Carl Jung, the third words of the Seven Sermons to the Unfeeling (1917)

Anna Franklin, Midsummer: Magical Partying of the Summer Solstice (2002)

Harnaek, Ueber dal gnostische Buch Pistil-Sophia, quoted in Philip Schaff, The New Schaff-Herzog Encyclopedia of Priestly Culture, Vol. I

Philip Schaff, The New Schaff-Herzog Encyclopedia of Priestly Culture, Vol. I

Moses W. Redding, The Illustrated Records of Freemasonry (2004)

Philip Schaff, The New Schaff-Herzog Encyclopedia of Priestly Culture, Vol. I

Ibid.

[10] Moshe Idel, Jewish Fascination and Superstition: A Examination in Folk Spirituality (2004)

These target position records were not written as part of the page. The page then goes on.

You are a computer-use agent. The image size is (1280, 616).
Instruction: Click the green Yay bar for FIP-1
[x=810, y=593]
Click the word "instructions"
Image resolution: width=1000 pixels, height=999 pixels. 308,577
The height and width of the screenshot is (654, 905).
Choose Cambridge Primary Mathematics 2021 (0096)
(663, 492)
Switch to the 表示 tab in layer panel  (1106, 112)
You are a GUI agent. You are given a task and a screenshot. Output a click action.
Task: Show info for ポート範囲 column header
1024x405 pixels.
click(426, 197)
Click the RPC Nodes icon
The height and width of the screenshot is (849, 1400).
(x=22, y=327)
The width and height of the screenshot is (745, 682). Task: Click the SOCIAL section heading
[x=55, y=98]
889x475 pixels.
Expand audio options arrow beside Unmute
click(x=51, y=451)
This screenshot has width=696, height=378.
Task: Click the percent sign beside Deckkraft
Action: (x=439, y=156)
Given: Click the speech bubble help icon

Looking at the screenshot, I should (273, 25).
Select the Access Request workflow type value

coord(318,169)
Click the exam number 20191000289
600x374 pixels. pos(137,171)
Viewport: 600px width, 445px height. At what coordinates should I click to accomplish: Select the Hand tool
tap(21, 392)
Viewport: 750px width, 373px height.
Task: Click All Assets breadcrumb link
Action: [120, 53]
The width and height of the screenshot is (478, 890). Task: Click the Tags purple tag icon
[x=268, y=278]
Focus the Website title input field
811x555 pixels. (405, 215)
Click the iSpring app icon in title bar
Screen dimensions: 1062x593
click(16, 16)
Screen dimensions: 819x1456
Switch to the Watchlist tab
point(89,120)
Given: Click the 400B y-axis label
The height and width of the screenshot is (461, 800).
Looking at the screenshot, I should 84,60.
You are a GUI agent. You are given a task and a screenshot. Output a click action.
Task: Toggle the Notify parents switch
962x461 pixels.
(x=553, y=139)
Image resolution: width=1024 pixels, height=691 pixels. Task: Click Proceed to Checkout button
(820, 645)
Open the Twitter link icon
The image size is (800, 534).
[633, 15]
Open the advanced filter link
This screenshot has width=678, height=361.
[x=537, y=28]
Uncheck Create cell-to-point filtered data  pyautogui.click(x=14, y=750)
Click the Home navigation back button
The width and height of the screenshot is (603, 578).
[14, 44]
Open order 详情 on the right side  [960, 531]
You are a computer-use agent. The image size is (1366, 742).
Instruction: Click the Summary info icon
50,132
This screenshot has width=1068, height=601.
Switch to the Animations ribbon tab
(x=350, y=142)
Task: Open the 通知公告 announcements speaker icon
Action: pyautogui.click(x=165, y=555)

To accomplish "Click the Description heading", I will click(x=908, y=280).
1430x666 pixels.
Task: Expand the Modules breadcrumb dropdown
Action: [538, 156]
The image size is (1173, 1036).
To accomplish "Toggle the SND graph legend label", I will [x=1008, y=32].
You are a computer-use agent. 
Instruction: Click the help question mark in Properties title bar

[11] Constance Victoria Briggs, The Encyclopedia of God (2003)

[12] Marie-Louise Von Franz, Age group Tradition (1972)

[13] Zecharia Sitchin, The Immeasurable Mishmash (1998)

[14] Gustave Flaubert, The Charm of Saint Anthony (1874), translated by Lafcadio Hearn

[15] Tracy R. Twyman, The Merovingian Mythos and the Magical of Rennes-le-Chateau (2004)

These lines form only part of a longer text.